§ **What you have to do**
If a line in the data holds "flag", copy that line out in full.

%%

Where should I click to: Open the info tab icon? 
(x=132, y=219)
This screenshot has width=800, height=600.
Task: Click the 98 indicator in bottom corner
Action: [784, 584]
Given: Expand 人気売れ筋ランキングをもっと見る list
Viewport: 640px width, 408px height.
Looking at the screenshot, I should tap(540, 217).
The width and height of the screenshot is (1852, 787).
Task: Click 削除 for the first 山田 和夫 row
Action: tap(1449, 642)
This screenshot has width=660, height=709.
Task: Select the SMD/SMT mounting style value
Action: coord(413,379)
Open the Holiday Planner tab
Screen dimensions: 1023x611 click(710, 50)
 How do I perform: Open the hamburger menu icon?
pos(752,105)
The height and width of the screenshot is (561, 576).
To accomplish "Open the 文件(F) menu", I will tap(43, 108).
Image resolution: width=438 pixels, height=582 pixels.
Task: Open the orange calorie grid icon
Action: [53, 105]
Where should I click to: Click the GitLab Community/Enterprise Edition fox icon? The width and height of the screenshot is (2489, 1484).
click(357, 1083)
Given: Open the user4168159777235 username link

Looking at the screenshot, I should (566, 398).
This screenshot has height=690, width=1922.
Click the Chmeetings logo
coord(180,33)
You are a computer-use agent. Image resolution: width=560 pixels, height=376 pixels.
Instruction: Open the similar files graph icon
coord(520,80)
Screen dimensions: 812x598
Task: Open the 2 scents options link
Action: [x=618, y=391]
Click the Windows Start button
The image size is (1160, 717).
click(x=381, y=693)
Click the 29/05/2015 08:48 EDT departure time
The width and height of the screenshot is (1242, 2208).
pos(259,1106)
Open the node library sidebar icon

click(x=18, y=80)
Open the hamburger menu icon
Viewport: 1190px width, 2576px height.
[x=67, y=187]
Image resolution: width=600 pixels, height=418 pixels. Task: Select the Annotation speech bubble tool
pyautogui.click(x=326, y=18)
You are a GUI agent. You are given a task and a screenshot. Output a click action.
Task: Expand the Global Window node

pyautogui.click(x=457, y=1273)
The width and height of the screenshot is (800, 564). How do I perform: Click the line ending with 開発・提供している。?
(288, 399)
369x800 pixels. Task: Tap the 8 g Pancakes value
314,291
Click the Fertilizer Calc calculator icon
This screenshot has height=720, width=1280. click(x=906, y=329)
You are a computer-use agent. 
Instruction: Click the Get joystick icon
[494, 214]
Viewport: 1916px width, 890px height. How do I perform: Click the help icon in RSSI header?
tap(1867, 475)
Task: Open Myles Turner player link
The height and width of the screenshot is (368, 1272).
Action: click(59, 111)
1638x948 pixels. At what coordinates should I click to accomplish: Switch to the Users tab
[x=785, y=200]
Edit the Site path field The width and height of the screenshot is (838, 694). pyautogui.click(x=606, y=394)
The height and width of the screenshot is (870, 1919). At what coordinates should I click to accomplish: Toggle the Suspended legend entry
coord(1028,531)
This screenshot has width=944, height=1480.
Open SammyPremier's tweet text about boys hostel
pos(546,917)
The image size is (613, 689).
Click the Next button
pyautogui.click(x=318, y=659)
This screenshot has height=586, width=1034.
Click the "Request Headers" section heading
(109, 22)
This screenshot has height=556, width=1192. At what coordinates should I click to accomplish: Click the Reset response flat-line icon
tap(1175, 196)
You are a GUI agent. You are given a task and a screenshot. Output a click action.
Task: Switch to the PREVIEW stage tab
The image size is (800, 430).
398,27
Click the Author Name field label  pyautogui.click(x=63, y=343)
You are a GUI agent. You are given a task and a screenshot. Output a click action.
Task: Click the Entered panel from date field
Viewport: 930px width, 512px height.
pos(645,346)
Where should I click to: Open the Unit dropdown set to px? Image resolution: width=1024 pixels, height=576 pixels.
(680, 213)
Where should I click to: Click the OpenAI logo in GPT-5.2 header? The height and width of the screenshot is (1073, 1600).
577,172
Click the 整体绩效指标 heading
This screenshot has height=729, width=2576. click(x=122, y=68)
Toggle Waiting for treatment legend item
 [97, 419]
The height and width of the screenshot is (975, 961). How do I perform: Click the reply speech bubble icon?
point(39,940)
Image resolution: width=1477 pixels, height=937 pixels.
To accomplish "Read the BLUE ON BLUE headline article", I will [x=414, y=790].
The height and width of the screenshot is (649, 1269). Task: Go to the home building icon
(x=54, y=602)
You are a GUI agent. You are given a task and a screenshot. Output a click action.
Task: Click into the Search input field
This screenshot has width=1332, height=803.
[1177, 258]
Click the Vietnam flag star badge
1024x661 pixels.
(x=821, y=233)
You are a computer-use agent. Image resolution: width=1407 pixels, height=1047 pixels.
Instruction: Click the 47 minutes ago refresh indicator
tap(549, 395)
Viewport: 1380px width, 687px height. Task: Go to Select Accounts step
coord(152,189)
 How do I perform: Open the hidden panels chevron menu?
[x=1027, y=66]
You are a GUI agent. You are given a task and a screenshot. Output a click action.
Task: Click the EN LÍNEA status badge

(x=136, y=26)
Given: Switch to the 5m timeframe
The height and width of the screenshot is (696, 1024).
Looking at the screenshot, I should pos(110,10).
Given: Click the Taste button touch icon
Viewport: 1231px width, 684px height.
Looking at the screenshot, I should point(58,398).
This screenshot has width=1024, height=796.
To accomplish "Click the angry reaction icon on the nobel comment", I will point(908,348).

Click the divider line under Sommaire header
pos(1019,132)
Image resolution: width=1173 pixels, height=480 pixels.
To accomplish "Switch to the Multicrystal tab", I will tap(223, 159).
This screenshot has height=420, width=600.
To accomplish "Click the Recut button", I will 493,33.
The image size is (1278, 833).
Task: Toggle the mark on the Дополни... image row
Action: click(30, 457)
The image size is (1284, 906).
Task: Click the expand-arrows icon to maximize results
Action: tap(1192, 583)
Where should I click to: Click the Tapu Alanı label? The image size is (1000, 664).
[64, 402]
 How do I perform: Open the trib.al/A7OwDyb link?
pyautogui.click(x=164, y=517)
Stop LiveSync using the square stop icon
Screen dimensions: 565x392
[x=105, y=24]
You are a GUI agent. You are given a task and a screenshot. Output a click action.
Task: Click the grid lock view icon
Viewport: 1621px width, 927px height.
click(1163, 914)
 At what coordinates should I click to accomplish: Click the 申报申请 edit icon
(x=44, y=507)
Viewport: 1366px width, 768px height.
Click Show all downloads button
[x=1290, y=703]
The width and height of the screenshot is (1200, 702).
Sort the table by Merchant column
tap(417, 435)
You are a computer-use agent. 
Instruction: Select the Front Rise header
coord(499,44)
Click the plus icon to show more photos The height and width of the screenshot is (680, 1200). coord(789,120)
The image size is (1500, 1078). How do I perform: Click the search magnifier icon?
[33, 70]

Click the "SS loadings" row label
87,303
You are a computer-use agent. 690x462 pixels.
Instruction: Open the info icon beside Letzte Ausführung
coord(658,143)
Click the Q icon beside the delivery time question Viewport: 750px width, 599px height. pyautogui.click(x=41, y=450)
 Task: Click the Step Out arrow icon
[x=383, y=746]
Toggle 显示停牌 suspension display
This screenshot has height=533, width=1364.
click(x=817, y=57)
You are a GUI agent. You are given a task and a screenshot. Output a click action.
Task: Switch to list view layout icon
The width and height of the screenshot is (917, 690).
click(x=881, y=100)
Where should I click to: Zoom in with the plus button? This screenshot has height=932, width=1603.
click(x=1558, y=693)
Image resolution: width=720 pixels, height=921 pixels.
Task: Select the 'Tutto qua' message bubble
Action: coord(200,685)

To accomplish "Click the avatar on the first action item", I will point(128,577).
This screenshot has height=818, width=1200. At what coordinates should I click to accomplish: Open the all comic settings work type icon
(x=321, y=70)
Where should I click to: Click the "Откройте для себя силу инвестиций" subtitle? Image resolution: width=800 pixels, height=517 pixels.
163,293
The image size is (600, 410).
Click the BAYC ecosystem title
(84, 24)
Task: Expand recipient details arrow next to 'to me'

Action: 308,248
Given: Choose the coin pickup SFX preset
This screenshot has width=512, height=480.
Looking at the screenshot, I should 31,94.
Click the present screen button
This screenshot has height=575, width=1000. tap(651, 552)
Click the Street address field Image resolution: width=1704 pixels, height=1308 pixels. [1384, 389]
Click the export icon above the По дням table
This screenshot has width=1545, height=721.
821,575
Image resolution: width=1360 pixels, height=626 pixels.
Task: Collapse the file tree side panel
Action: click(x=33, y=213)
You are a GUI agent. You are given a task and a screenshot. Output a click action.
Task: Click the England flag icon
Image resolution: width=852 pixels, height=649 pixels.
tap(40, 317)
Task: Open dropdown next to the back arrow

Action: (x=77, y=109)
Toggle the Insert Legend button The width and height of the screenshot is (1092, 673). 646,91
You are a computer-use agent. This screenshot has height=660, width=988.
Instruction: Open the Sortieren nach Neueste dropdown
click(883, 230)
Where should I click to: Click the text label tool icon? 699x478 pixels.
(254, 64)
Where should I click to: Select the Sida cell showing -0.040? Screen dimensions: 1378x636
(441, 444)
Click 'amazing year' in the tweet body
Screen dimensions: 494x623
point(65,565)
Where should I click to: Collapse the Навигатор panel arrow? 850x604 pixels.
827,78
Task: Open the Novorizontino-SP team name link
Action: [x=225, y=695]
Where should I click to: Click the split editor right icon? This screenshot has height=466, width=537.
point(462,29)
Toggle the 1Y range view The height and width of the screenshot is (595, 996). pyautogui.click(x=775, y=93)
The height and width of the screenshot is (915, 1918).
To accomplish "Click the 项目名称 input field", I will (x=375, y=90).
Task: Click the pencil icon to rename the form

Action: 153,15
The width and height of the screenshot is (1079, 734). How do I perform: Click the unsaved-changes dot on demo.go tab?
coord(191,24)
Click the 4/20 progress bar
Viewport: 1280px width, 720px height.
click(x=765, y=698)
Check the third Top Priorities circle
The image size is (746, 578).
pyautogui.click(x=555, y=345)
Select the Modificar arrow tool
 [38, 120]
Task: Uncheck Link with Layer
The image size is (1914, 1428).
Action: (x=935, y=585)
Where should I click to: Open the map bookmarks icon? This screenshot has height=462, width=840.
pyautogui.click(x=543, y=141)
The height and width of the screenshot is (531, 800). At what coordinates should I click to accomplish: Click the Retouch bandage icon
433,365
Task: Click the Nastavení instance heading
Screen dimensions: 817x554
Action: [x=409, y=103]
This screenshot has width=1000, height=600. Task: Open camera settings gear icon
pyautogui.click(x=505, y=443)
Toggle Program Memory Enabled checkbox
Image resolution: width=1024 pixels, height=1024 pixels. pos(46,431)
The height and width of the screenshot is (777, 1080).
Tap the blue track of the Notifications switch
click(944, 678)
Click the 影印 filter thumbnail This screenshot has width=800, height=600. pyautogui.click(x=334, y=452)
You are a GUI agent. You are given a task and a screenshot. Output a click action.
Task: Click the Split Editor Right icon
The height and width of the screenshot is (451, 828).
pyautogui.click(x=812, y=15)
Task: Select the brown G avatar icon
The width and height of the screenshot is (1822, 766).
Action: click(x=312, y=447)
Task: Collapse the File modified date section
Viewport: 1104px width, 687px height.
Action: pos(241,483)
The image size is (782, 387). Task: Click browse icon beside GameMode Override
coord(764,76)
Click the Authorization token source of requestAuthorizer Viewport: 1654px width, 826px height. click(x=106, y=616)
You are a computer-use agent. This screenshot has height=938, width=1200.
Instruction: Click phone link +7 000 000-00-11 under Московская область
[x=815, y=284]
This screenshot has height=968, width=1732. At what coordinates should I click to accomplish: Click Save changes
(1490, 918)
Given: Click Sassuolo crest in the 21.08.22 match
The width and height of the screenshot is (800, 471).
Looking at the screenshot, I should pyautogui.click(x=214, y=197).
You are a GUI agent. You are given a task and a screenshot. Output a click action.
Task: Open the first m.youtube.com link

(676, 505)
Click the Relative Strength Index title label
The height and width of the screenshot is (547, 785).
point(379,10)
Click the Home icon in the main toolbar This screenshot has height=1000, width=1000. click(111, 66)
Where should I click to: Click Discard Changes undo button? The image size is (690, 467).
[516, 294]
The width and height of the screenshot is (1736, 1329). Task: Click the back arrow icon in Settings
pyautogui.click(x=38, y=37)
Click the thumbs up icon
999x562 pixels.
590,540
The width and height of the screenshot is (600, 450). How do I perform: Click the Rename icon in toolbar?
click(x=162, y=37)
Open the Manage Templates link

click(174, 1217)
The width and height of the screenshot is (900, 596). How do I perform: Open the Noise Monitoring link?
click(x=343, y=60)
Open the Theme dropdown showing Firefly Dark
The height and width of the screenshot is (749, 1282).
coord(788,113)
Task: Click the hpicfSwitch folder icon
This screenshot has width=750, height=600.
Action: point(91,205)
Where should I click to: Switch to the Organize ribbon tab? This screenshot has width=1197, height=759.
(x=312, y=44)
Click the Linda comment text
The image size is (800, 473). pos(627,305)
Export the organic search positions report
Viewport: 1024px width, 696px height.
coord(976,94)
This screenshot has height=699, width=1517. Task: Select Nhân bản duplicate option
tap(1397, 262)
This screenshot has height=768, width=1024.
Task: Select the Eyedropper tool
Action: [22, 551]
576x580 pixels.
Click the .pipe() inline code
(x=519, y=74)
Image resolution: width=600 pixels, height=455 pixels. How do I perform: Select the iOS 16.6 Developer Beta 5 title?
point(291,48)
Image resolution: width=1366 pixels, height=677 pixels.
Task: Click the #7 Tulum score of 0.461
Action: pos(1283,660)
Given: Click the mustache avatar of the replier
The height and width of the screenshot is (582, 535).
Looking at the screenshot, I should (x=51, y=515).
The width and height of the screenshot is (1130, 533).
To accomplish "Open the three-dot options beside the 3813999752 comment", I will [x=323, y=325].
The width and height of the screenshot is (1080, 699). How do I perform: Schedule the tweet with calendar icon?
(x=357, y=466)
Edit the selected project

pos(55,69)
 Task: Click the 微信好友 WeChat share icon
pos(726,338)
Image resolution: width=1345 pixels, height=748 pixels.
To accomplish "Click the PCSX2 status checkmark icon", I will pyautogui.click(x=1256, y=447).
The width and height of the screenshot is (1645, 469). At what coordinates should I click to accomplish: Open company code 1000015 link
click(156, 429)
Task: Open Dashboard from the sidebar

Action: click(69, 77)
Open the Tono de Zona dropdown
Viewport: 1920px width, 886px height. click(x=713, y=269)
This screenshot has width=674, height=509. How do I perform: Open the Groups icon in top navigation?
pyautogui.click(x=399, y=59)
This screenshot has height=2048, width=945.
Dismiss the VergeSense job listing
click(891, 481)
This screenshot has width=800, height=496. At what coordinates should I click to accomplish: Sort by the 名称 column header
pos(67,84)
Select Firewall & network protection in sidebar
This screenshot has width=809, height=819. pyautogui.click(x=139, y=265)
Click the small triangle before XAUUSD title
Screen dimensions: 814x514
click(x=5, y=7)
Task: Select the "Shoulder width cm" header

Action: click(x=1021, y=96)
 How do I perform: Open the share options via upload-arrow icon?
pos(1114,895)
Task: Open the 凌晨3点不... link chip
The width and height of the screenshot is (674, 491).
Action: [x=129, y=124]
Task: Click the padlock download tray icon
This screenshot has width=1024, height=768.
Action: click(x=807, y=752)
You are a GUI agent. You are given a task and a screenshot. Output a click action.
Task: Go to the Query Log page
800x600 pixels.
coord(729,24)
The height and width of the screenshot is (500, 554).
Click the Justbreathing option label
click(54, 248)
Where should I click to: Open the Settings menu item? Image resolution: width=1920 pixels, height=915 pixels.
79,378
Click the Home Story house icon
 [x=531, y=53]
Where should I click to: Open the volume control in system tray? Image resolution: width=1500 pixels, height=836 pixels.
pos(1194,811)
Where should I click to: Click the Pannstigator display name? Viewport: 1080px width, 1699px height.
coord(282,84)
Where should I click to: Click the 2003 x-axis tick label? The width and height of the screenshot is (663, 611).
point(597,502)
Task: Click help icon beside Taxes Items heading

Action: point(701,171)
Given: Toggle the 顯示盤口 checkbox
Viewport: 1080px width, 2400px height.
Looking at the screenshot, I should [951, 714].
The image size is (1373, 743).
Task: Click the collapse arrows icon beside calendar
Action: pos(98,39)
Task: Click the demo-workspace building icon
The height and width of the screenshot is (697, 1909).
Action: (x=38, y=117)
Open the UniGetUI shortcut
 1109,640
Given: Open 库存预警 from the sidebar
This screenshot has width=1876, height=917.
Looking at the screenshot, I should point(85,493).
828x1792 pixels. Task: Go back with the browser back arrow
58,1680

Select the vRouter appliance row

%%

§ **Task result**
Click the Vietnam flag star badge
Task: Click the England flag icon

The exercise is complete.